1 かの時ヱホバ我に言たまひけるは汝石の板二枚を前のごとくに斫て作りまた木の櫃一箇を作りて山に登り來れ
Ter zelver tijd zeide de HEERE tot mij: Houw u twee stenen tafelen, als de eerste, en klim tot Mij op dezen berg; daarna zult gij u een kist van hout maken.
2 汝が碎きしかの前の板に載たる言を我その板に書さん汝これをその櫃に蔵むべし
En Ik zal op die tafelen schrijven de woorden, die geweest zijn op de eerste tafelen, die gij gebroken hebt; en gij zult ze leggen in die kist.
3 我すなはち合歓木をもて櫃一箇を作りまた石の板二枚を前のごとくに斫て作りその板二枚を手に執て山に登りしかば
Alzo maakte ik een kist van sittimhout, en hieuw twee stenen tafelen als de eerste; en ik klom op den berg, en de twee tafelen waren in mijn hand.
4 ヱホバかの集會の日に山において火の中より汝らに告たるその十誡を前に書したるごとくその板に書し而してヱホバこれを我に授けたまへり
Toen schreef Hij op de tafelen, naar het eerste schrift, de tien woorden, die de HEERE, ten dage der verzameling, op den berg, uit het midden des vuurs, tot ulieden gesproken had; en de HEERE gaf ze mij.

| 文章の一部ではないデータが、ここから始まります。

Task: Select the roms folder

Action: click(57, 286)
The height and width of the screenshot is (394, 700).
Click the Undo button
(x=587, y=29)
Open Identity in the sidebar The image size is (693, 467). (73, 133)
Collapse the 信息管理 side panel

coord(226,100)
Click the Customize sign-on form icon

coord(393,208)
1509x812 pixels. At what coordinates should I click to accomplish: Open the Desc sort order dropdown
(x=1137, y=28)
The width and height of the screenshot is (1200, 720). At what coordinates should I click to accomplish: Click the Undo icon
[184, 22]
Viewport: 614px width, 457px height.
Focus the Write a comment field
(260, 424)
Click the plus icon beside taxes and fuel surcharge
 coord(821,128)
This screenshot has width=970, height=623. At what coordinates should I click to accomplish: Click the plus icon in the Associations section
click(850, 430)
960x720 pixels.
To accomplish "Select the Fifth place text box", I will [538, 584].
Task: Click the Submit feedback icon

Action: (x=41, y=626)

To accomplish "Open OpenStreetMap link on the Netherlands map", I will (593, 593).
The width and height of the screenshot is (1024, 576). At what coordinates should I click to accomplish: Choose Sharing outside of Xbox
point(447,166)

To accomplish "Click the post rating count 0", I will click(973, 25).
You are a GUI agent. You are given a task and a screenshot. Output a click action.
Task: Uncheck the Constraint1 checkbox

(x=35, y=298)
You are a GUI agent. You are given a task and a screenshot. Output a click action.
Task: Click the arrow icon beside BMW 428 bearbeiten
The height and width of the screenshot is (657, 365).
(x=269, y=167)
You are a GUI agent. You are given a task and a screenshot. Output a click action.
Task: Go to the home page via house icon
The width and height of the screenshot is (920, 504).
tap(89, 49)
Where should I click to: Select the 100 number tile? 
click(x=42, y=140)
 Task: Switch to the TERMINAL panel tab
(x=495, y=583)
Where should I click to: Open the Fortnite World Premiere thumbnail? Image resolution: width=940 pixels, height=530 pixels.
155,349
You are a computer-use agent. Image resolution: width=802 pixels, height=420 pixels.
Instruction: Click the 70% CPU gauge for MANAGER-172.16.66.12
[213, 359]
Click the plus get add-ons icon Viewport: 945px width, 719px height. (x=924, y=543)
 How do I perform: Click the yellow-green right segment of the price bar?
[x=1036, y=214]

5 是に於て我身を轉らして山より下りその板を我が造りしかの櫃に蔵めたり今なほその中にありヱホバの我に命じたまへる如し
En ik keerde mij, en ging af van den berg, en legde de tafelen in de kist, die ik gemaakt had; en aldaar zijn zij, gelijk als de HEERE mij geboden heeft.
6 斯てイスラエルの子孫はヤカン人の井より出たちてモセラにいたれりアロン其處に死て其處に葬られその子エレアザルこれに代りて祭司となれり
(En de kinderen Israels reisden van Beeroth-Bene-jaakan en Mosera. Aldaar stierf Aaron, en werd aldaar begraven; en zijn zoon Eleazar bediende het priesterambt in zijn plaats.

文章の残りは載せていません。